SaveFolderToDbOperator

Save folder children to tracking table.

from pristy.alfresco_operator.save_folder_to_db import SaveFolderToDbOperator

save_to_db = SaveFolderToDbOperator(
    task_id="save_folders",
    child="{{ task_instance.xcom_pull(task_ids='fetch_children') }}",
    table_name="export_alfresco_folder_children"
)

Backup & Restore Operators (v0.7.0+)

AlfrescoDownloadContentOperator

Download binary content from Alfresco nodes with SHA1 checksum verification.

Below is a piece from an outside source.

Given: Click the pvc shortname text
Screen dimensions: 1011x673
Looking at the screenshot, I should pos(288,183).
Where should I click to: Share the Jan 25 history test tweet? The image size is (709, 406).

from pristy.alfresco_operator.download_content_operator import AlfrescoDownloadContentOperator

download_file = AlfrescoDownloadContentOperator(
    task_id="download_file",
    node_id="workspace://SpacesStore/file-uuid",
    output_dir="/datas/backups/files",
    filename="{uuid}.bin",  # Supports {uuid}, {name} placeholders
    calculate_checksum=True,  # SHA1 checksum calculation
    http_conn_id="alfresco_api"
)

AlfrescoUploadPristyOperator

Upload files or folders to Alfresco via Pristy custom endpoint with multipart/form-data.

from pristy.alfresco_operator.upload_pristy_operator import AlfrescoUploadPristyOperator

upload_file = AlfrescoUploadPristyOperator(
    task_id="upload_file",
    file_path="/datas/backups/files/abc-123.bin",
    metadata={
        "name": "document.pdf",
        "type": "cm:content",
        "path": {"parent_uuid": "workspace://SpacesStore/parent-uuid"},
        "properties": {"cm:title": "My Document"}
    },
    http_conn_id="alfresco_api_target",
    endpoint="/alfresco/service/fr/jeci/pristy/nodes/inject"
)

SaveNodeToSqliteOperator

Save node metadata to SQLite database for backup purposes.

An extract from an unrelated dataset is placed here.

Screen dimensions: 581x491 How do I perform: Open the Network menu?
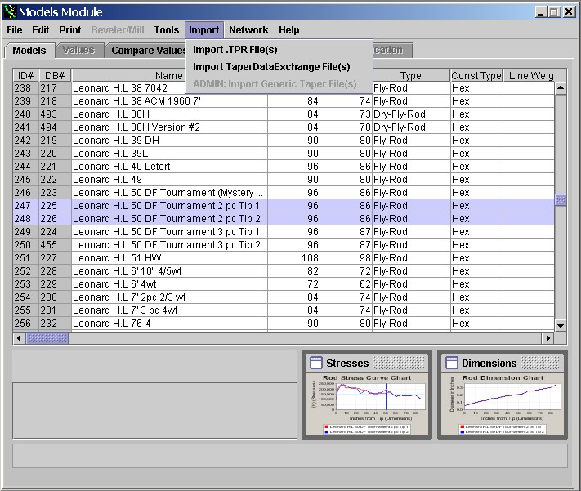click(248, 30)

from pristy.alfresco_operator.save_node_to_sqlite import SaveNodeToSqliteOperator

save_to_sqlite = SaveNodeToSqliteOperator(
    task_id="save_metadata",
    nodes="{{ task_instance.xcom_pull(task_ids='transform_files') }}",
    sqlite_path="/datas/backups/backup_20250110/backup.db",
    file_downloaded=True,
    checksums={"uuid-123": "2fd4e1c67a2d28fced849ee1bb76e7391b93eb12"}
)

LoadNodesFromSqliteOperator

Load node metadata from SQLite database for restore operations.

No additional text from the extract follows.